What the task asks: All lines in the data bearing the string "will" should be identified and copied.
>>>
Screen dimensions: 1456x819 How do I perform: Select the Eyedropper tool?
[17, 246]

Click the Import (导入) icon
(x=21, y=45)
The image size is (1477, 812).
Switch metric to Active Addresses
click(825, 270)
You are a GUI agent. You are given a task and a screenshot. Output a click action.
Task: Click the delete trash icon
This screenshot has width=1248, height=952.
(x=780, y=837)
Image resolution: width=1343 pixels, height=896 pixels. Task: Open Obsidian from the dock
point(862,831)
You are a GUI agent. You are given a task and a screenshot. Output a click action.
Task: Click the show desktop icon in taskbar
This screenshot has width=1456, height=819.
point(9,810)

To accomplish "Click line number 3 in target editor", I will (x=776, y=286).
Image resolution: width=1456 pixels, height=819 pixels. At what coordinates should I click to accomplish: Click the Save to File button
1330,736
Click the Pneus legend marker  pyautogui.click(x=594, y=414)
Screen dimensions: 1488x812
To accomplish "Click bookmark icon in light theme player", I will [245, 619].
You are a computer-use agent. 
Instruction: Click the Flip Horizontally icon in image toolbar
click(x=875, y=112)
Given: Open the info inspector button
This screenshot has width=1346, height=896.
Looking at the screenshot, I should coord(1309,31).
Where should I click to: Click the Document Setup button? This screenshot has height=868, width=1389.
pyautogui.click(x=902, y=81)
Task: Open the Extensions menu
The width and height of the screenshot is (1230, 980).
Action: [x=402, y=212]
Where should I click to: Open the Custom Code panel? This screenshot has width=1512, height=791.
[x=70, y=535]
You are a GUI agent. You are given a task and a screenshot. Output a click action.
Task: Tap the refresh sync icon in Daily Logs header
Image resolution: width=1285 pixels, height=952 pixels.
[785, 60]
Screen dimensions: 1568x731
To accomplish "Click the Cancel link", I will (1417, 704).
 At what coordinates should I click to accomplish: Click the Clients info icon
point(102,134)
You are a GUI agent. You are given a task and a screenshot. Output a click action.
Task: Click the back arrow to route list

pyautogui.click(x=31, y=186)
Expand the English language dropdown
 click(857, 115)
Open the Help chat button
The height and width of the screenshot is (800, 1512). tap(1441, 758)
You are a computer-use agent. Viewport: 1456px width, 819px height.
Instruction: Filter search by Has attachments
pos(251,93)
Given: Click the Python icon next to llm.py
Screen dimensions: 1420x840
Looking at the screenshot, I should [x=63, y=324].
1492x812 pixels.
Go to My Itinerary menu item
<<<
Expected answer:
To accomplish "Click line number 3 in target editor", I will (x=776, y=286).
To accomplish "Click bookmark icon in light theme player", I will [245, 619].
To accomplish "Click the Cancel link", I will (1417, 704).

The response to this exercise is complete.